Input for this task:
★ ★ ★ ★ ★ ★ ★

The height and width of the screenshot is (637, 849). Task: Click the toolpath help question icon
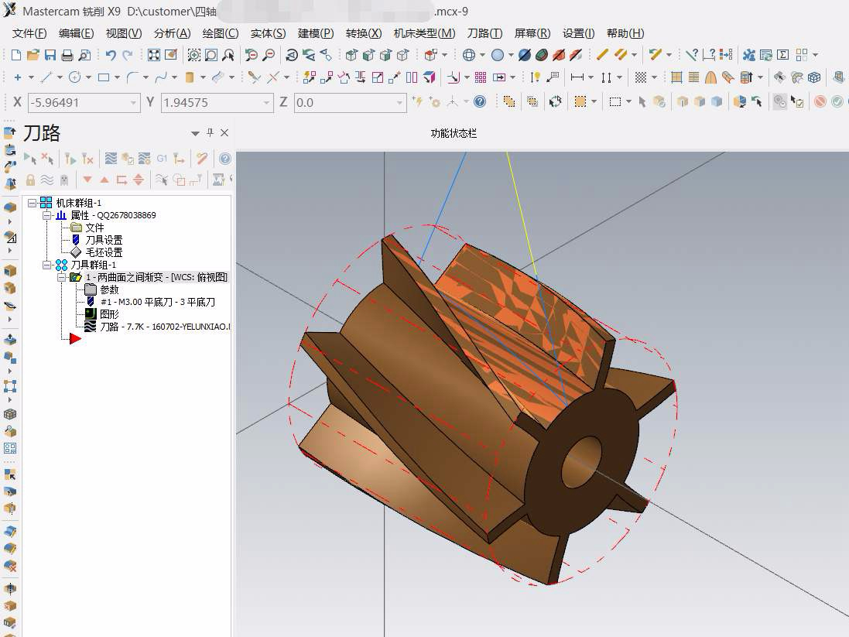[225, 159]
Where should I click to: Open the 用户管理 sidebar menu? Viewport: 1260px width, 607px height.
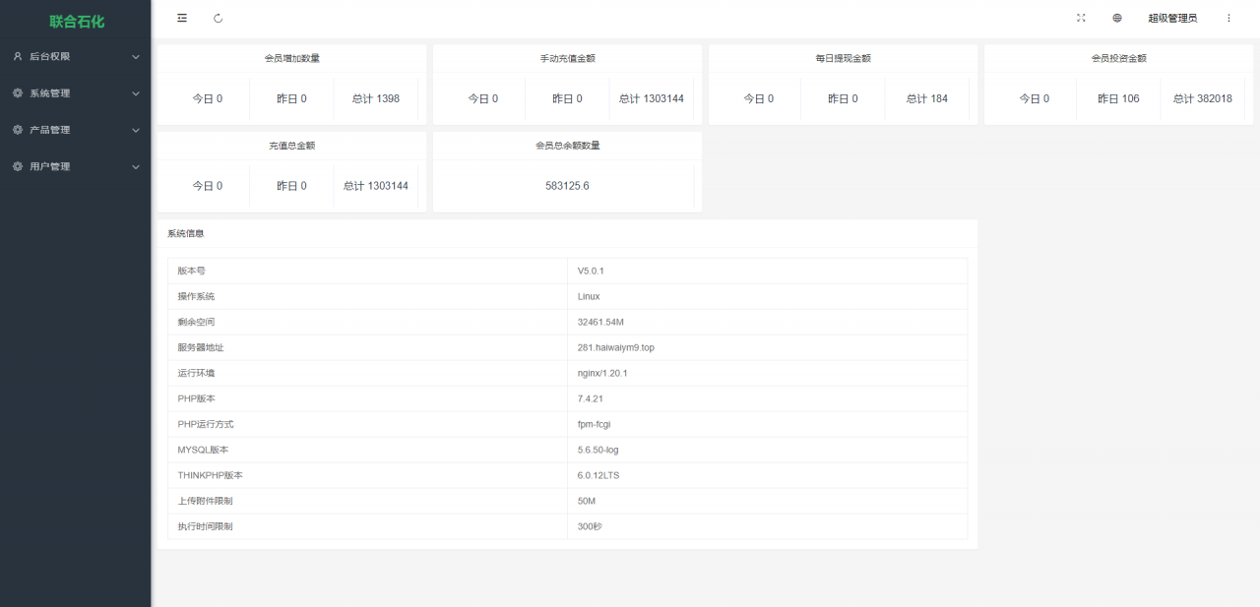pyautogui.click(x=50, y=167)
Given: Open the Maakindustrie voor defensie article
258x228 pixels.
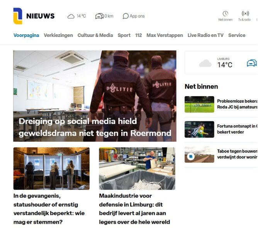Looking at the screenshot, I should tap(134, 209).

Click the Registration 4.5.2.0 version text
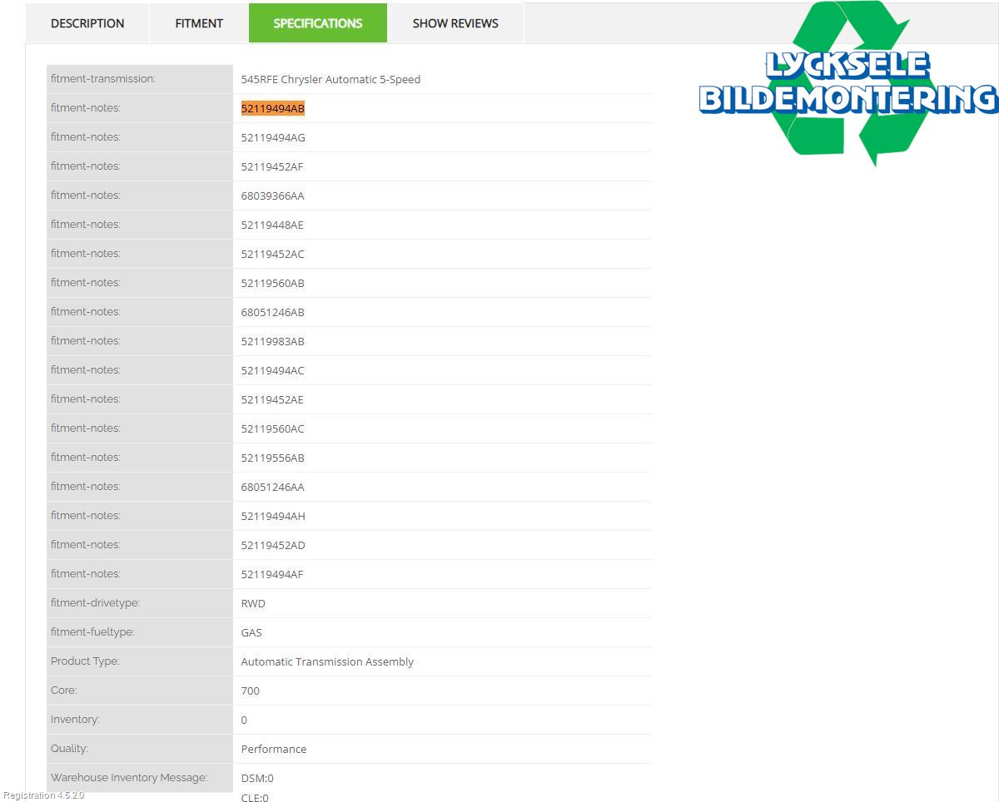point(43,795)
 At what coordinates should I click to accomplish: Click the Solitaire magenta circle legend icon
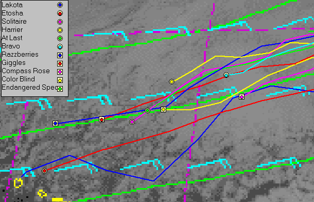[60, 22]
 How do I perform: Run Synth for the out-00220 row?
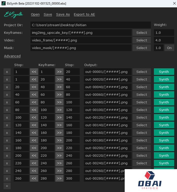pos(164,155)
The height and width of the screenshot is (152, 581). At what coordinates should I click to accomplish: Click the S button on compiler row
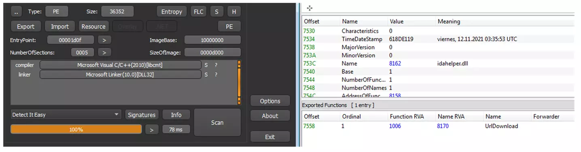[x=206, y=65]
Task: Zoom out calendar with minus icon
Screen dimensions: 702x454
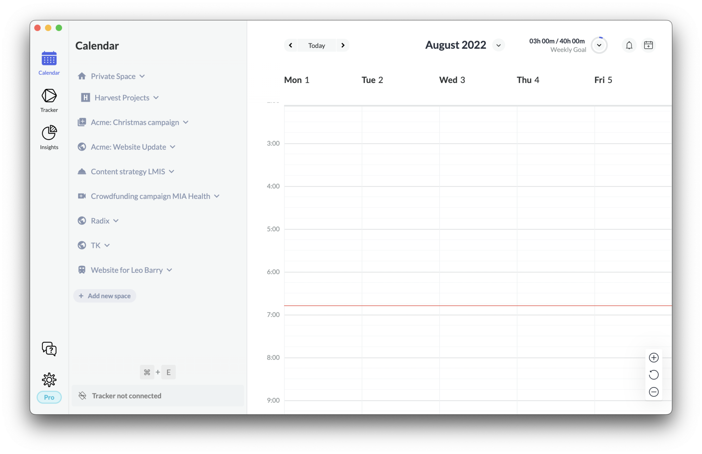Action: pos(654,392)
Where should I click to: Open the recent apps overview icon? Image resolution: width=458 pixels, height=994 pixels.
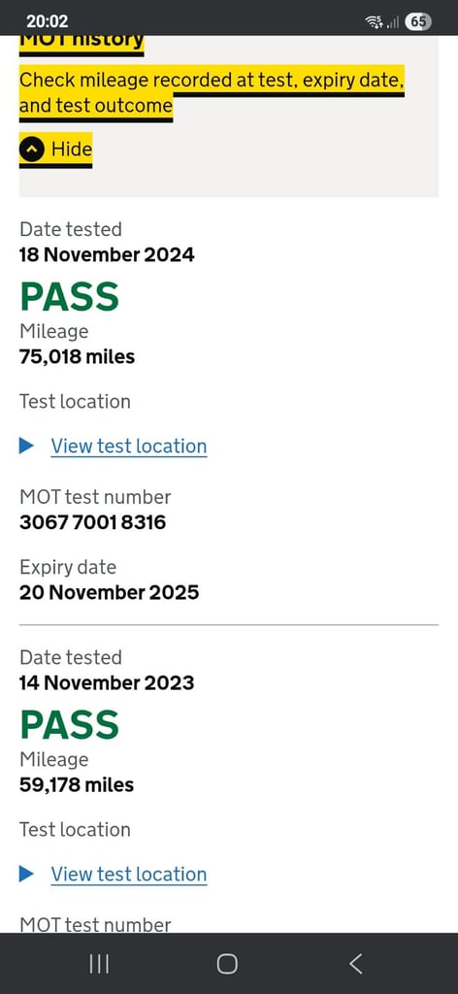tap(99, 964)
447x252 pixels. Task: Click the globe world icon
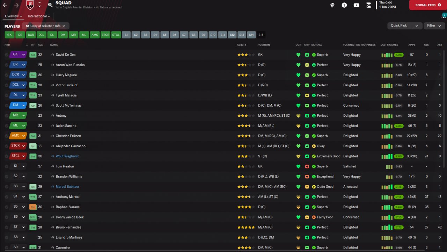click(x=332, y=5)
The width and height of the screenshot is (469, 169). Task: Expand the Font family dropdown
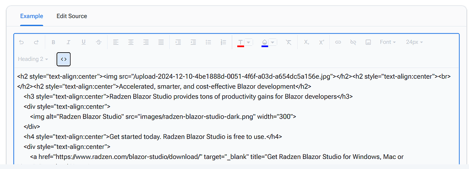click(x=388, y=42)
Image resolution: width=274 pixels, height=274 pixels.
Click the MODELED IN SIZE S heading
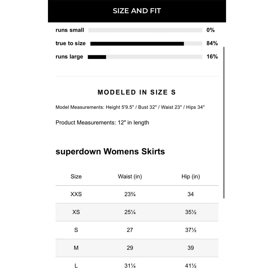[x=137, y=92]
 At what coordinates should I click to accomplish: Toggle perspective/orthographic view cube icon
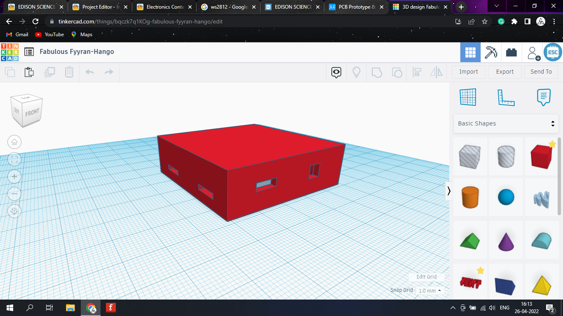point(14,211)
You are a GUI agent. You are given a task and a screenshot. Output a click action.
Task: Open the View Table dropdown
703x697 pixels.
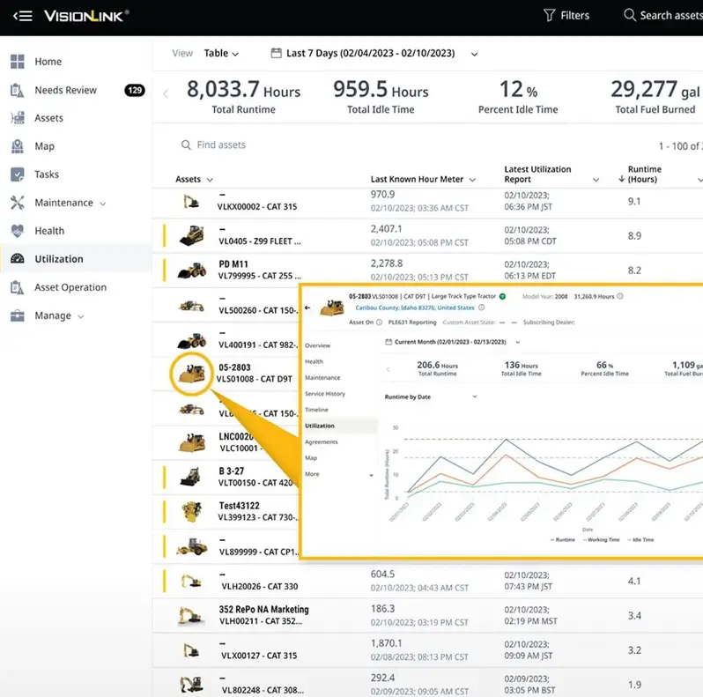(221, 54)
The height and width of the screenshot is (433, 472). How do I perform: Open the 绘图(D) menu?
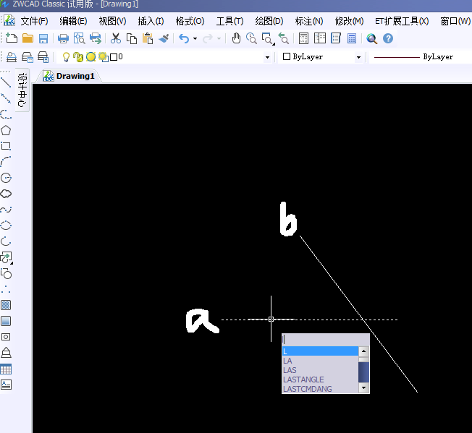point(269,21)
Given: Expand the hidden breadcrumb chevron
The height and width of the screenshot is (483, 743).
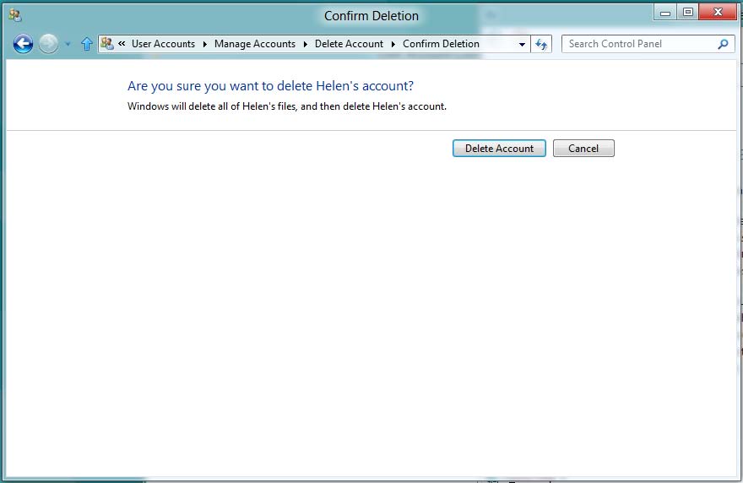Looking at the screenshot, I should (122, 44).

★ ★ ★ ★ ★ ★ ★

Output every line of the data above exactly as it appears, with the pictures left out.

Finished answer:
The height and width of the screenshot is (637, 849). Task: Click the toolpath help question icon
[225, 159]
Where should I click to: Open the 用户管理 sidebar menu? Viewport: 1260px width, 607px height.
pyautogui.click(x=50, y=167)
Given: Open the Maakindustrie voor defensie article
258x228 pixels.
Looking at the screenshot, I should tap(134, 209).

Click the Registration 4.5.2.0 version text
point(43,795)
 At what coordinates should I click to accomplish: Click the Solitaire magenta circle legend icon
[60, 22]
 How do I perform: Run Synth for the out-00220 row?
pos(164,155)
The height and width of the screenshot is (152, 581). At what coordinates should I click to accomplish: Click the S button on compiler row
[x=206, y=65]
Task: Zoom out calendar with minus icon
Screen dimensions: 702x454
Action: pos(654,392)
Where should I click to: Open the recent apps overview icon? Image resolution: width=458 pixels, height=994 pixels.
tap(99, 964)
447x252 pixels. Task: Click the globe world icon
click(x=332, y=5)
The width and height of the screenshot is (469, 169). Task: Expand the Font family dropdown
click(x=388, y=42)
Image resolution: width=274 pixels, height=274 pixels.
Click the MODELED IN SIZE S heading
[x=137, y=92]
 At what coordinates should I click to accomplish: Toggle perspective/orthographic view cube icon
point(14,211)
You are a GUI agent. You are given a task and a screenshot. Output a click action.
Task: Open the View Table dropdown
703x697 pixels.
(221, 54)
The height and width of the screenshot is (433, 472). How do I perform: Open the 绘图(D) menu?
point(269,21)
Given: Expand the hidden breadcrumb chevron
The height and width of the screenshot is (483, 743).
Looking at the screenshot, I should (122, 44).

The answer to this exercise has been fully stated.